1. What we collect
We collect only what we need to provide the Service:
- →Account info — email, optional username, hashed password
- →OAuth profile fields if you sign in with Google or GitHub
- →Learning activity — completed topics, XP, streaks, bookmarks
- →Payment history — Razorpay payment IDs, plan, amount, timestamps (no card numbers)
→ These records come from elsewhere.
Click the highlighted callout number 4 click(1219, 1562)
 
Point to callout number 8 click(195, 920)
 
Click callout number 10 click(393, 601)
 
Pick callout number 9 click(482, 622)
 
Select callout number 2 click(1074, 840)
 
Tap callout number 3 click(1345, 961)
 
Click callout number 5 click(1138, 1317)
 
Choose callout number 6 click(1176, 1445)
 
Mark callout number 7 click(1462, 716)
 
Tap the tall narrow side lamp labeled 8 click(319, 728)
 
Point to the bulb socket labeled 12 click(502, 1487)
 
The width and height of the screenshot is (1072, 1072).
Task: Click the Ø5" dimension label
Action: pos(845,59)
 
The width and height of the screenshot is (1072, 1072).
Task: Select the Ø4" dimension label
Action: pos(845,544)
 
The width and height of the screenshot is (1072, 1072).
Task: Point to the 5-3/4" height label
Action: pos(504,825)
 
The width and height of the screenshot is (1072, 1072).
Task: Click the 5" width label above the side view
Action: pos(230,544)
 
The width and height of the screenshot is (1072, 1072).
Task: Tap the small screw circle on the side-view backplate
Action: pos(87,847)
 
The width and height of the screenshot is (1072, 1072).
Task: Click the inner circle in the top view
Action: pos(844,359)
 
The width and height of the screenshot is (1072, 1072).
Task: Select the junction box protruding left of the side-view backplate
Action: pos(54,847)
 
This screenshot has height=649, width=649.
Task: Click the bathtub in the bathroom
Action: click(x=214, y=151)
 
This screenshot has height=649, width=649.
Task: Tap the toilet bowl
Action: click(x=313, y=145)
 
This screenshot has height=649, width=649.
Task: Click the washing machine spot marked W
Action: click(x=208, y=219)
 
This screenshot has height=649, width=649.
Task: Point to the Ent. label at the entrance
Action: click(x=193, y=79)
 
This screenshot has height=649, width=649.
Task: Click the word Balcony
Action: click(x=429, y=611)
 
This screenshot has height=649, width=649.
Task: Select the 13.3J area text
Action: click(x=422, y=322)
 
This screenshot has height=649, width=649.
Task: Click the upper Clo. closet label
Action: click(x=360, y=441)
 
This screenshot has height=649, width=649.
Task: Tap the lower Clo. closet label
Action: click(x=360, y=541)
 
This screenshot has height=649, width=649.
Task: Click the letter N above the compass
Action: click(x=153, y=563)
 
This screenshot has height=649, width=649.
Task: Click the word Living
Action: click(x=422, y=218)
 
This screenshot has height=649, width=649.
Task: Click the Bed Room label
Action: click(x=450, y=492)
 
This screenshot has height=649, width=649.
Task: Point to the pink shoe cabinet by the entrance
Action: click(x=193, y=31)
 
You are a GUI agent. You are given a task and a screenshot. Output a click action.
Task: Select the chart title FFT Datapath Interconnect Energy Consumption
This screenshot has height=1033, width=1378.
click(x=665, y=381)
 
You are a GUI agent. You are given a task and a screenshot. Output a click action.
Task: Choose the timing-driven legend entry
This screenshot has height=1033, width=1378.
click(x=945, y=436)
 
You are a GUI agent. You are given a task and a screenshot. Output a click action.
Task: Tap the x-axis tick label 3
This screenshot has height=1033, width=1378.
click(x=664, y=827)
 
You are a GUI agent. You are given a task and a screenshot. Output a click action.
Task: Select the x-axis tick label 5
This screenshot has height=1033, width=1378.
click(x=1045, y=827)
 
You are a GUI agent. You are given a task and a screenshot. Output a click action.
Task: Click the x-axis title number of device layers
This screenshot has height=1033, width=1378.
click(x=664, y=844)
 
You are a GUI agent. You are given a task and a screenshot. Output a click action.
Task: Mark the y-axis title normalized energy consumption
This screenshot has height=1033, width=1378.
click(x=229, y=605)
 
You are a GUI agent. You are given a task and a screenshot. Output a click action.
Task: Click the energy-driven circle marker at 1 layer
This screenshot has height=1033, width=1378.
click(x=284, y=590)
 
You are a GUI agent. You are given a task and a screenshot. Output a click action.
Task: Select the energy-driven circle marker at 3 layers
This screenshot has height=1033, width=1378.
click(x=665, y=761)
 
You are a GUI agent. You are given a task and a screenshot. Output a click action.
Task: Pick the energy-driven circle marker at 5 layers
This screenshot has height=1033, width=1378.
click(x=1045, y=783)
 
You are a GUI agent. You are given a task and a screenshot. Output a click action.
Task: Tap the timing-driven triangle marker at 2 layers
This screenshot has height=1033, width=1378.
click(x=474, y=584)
- →Job applications — personal info, resume fields, links, cover note, consents
- →Standard logs — IP address, browser type, error traces (for debugging only)
2. Resume parsing
When you upload a resume PDF via the /careers page:
- →The PDF is processed in memory to extract text — it is NOT stored on disk
- →Extracted text is sent to Google Gemini for structured field extraction
- →Only the extracted fields and a capped 10,000-character text excerpt are saved
- →You can review and edit every field before submitting the application
- →The original PDF file is discarded once parsing completes
3. How we use your data
- →Account / learning: deliver the LearnAI experience, track progress, gate paid features
- →Recruitment: evaluate your application, contact you about roles, and (if you opt in) for future opportunities
- →Analytics: aggregate usage metrics via Vercel Analytics (anonymized, no personally-identifying tracking)
- →Security: detect abuse, prevent fraud, and enforce rate limits
4. Who we share it with
We share data only with the third parties strictly needed to run the Service:
- →MongoDB Atlas — primary data store for accounts, applications, and learning progress
- →Google Gemini — AI inference for lessons, quizzes, and resume parsing (no training on your data per Google's API terms)
- →Razorpay — payment processing (subject to their privacy policy)
- →Vercel — hosting and anonymized analytics
- →Render — hosting for our backend API
We do not sell your personal information. We do not share data with advertisers.
5. Data retention
- →Account data: retained while your account is active
- →Job applications: retained for up to 24 months from submission
- →Resume text excerpts: deleted with the rest of an application record
- →Logs: retained for 30 days for debugging, then deleted
- →You can request deletion at any time — see Section 7
6. Security
Passwords are hashed with PBKDF2-SHA256. Transport is TLS everywhere. Database access requires authenticated connections to MongoDB Atlas. JWT tokens are signed with a server-only secret. We never log raw passwords or full payment-card data.
7. Your rights
You have the right to:
- →Access — request a copy of your stored data
- →Correction — fix inaccurate information in your profile
- →Deletion — request deletion of your account and associated data
- →Withdrawal — revoke recruitment-process consent at any time
- →Portability — export your learning progress as JSON
To exercise any of these, contact us via the contact page or email the address on the careers/contact pages.
8. Cookies
We use minimal cookies — only the JWT auth cookie / localStorage entry that keeps you signed in, plus first-party Vercel Analytics. We do not use third-party advertising cookies or pixel trackers.
9. Children
The Service is not directed at users under 13. If you are between 13 and 18, please ensure you have parental permission before signing up or applying for a role.
10. International transfers
Your data may be stored on servers in regions where our cloud providers operate (US, EU, and India primarily). By using the Service you consent to this transfer. We rely on standard contractual clauses for cross-border transfers.
11. Updates
We may update this policy. Significant changes will be notified by email or via the platform. Continued use after updates constitutes acceptance.